Relentlessly cynical and sarcastic, Mat Johnson’s Invisible Things offers sociopolitical commentary wrapped in the trappings of a classic space adventure.
An unknown force has been plucking humans from Earth and bringing them to New Roanoke, an American city that has been constructed miraculously and mysteriously on Europa, one of Jupiter’s moons, and sheltered from the elements by an enormous dome. These humans, as humans do, have simply re-created everything that America represents today—all the same class struggles, hardships and, of course, consumption. (The word McMansion is used several times.) When the first manned mission to Jupiter discovers New Roanoke, the SS Delany‘s crew soon find themselves trapped along with the colonists.
Johnson uses the astronauts of the Delany and their reactions to the world of New Roanoke to represent strains of modern politics: Sociologist Nalini Jackson is a left-leaning moderate who provides dry, dissociative commentary; Dwyane Causwell, a highly accredited astrogeologist, is a liberal eager to spark revolution; and born-to-money engineer Bob Seaford, who is eager for any semblance of control and power over his fellow humans, represents the capitalist hard-right.
As you might imagine from these descriptions, Johnson’s political stance is clear.

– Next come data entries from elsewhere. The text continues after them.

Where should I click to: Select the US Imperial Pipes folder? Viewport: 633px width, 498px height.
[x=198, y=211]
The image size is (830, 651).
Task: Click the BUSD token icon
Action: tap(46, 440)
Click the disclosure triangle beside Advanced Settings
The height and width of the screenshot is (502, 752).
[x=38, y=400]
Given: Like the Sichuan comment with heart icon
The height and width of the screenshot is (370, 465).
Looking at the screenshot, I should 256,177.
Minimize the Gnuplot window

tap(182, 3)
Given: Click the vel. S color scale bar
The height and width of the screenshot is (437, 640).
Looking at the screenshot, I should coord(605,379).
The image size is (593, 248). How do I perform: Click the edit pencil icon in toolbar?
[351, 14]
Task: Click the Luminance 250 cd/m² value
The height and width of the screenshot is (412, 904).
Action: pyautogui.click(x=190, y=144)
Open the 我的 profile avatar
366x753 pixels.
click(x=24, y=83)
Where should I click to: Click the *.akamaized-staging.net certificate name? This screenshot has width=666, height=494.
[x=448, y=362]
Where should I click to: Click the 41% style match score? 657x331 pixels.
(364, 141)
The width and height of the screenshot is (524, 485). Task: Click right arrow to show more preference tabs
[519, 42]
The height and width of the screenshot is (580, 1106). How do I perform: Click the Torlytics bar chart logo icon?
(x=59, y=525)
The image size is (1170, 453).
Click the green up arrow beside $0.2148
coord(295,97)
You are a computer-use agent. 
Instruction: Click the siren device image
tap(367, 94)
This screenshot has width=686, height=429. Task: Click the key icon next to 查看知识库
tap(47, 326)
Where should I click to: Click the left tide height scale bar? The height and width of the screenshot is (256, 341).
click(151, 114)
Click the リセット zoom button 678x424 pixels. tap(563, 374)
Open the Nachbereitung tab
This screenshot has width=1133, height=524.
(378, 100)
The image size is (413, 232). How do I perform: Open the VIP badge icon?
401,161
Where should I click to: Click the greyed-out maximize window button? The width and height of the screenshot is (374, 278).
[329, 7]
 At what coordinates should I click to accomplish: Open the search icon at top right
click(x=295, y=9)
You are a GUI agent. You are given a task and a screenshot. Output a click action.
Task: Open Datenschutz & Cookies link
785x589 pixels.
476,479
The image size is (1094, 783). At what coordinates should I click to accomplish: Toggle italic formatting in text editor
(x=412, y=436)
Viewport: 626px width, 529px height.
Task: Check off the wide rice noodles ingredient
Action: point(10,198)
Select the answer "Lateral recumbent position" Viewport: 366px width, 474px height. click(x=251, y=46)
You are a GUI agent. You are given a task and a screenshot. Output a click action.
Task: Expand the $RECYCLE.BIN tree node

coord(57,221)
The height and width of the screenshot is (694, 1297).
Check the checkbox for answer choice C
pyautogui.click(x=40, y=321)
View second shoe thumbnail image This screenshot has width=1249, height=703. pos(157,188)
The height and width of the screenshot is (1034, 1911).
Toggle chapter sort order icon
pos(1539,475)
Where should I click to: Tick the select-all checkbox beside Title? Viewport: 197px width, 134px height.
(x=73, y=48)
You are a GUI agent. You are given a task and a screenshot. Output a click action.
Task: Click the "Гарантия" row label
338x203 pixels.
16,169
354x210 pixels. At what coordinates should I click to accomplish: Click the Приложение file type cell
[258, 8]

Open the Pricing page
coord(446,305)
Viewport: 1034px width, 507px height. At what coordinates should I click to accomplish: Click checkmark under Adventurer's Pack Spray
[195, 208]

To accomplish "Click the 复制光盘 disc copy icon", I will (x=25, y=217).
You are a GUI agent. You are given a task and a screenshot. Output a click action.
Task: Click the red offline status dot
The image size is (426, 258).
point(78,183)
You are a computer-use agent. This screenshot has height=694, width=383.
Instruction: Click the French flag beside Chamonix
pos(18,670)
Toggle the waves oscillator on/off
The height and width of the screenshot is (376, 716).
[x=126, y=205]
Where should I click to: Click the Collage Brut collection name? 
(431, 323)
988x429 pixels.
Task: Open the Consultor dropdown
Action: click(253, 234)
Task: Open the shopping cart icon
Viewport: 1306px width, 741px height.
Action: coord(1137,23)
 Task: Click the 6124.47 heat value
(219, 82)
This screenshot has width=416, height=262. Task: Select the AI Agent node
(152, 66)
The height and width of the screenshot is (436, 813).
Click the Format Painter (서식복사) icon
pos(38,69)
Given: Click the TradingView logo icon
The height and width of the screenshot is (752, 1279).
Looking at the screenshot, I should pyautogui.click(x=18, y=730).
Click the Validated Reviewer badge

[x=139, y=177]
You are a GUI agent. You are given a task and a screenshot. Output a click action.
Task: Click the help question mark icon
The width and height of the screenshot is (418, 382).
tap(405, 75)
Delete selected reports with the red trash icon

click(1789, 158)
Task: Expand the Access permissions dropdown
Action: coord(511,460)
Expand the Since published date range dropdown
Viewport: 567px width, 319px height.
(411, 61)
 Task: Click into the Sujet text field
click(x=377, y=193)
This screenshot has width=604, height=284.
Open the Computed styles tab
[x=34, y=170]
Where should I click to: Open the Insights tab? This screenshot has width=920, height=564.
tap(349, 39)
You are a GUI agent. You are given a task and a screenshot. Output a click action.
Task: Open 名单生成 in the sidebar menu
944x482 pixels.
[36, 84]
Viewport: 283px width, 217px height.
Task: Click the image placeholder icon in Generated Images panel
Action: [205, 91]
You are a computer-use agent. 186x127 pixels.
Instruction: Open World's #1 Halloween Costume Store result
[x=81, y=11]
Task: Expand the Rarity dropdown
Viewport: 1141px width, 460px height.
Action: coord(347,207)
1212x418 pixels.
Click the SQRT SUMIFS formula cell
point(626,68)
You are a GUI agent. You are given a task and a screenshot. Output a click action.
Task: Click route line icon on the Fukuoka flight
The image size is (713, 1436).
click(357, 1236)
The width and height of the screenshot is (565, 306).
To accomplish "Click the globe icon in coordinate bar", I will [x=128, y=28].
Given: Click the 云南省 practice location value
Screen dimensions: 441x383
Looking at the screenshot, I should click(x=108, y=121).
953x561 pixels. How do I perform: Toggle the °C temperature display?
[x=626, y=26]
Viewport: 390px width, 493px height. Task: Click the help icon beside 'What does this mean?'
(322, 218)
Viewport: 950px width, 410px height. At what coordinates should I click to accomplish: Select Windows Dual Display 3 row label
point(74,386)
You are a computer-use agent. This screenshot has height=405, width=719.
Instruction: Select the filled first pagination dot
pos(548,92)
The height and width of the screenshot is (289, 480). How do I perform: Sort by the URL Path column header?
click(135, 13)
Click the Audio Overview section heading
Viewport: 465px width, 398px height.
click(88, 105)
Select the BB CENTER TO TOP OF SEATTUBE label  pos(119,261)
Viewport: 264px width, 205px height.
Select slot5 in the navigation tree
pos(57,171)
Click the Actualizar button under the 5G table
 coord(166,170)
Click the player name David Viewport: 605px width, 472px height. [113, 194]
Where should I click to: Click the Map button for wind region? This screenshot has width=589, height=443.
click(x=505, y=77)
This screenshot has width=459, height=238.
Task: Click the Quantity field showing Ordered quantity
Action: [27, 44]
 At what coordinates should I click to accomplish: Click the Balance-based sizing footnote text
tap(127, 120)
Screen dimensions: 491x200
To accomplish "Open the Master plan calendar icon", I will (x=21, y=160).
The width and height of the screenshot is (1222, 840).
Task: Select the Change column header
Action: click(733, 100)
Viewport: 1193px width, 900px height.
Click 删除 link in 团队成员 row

However, Invisible Things avoids soapbox territory as Johnson focuses instead on engaging, often funny conflicts between his well-drawn characters while the plot circles around two key questions: Will New Roanoke’s inhabitants and the crew of the Delany band together to escape the colony? And who put them there in the first place? The intriguing mystery combined with Johnson’s irreverent sense of humor make it easy for the reader to engage with the satirical elements—a refreshing trait given that social commentary in modern sci-fi is often either watered down, thrown in by default or both.
Invisible Things is a wonderful sci-fi ride full of lovable characters that dissects modern American capitalism with a barbed, sardonic wit.